Ces occasions se multiplièrent, Albert étant parti de Woodstock le lendemain de son arrivée. Il avait été convenu en grand conseil entre Charles et Rochecliffe qu’Albert irait rendre visite à son oncle Éverard dans le comté de Kent, afin qu’en se montrant dans ce pays, il prévînt les soupçons qu’aurait fait naître sa résidence à Woodstock, et ne laissât aucun prétexte pour troubler la famille de son père, comme ayant donné asile à un officier qui avait si récemment pris les armes contre le roi. Il avait aussi entrepris, malgré tous les risques qu’il pouvait courir, de visiter différents points de la côte, et de reconnaître ceux qui offraient le plus de sécurité, et où le roi pourrait s’embarquer pour quitter l’Angleterre.
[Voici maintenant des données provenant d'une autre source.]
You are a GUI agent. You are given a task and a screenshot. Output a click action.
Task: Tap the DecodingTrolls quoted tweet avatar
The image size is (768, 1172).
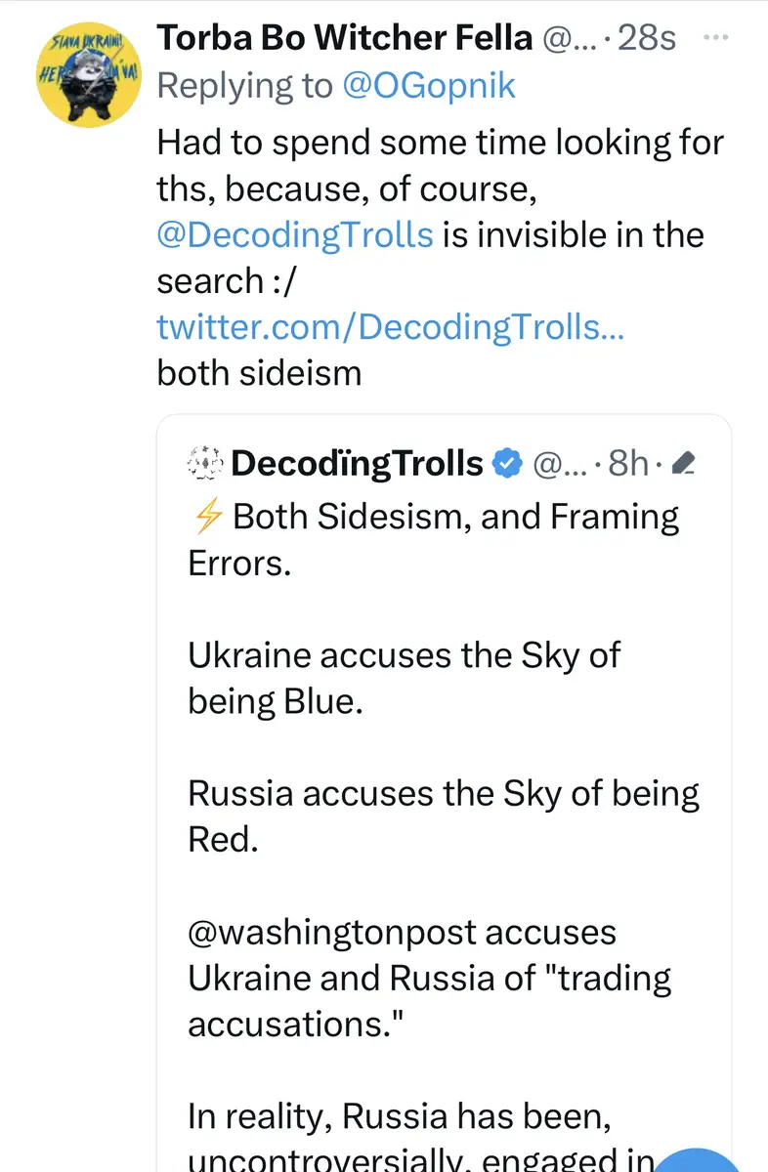click(204, 464)
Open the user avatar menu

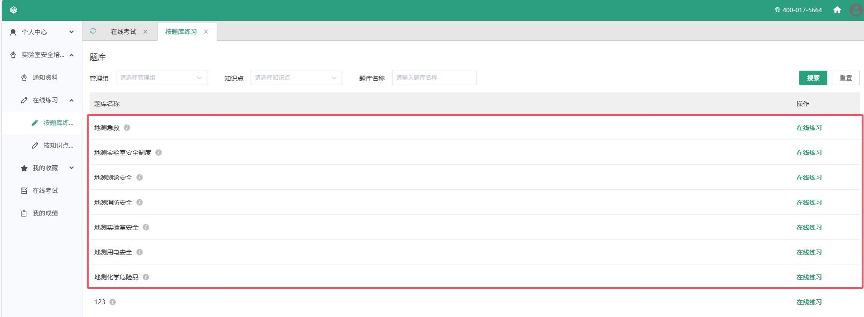tap(855, 10)
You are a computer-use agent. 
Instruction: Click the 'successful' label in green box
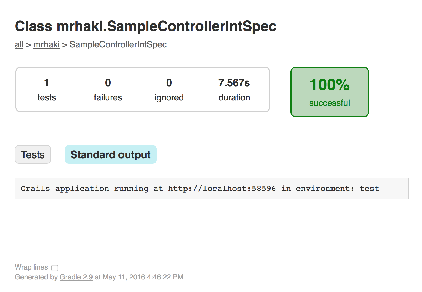pyautogui.click(x=329, y=103)
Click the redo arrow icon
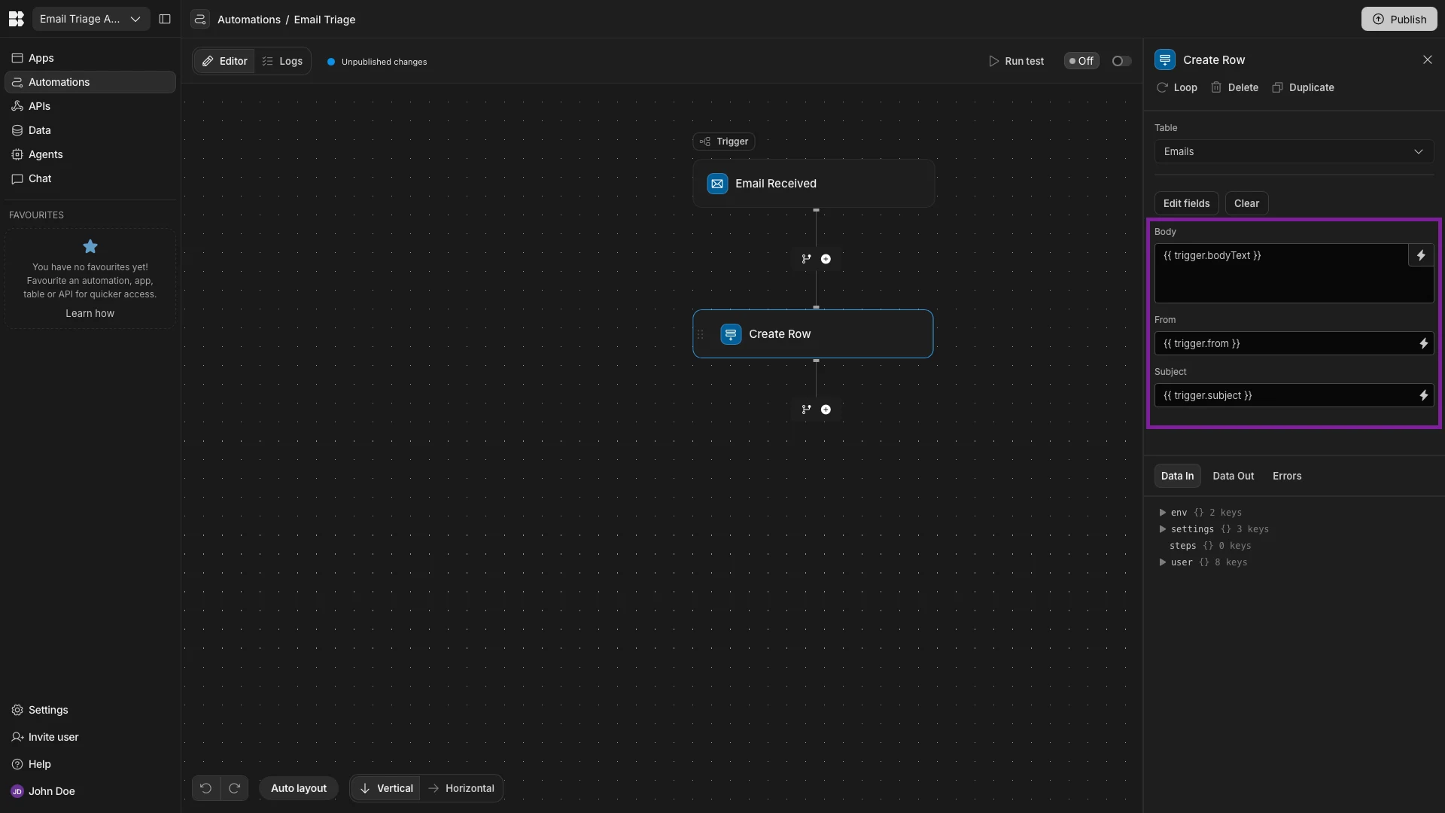This screenshot has width=1445, height=813. (234, 788)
Ces mesures étaient prises pour le salut du roi et faciliter sa fuite ; mais Alice se trouvait ainsi privée de la présence de son frère, qui aurait été son plus vigilant gardien. À la vérité il avait attribué les propos légers du roi, dans une occasion récente, à la gaîté de son caractère, et il aurait cru faire grand tort à son souverain s’il l’avait soupçonné de violer indignement les lois de l’hospitalité en formant sur Alice des projets déshonorants.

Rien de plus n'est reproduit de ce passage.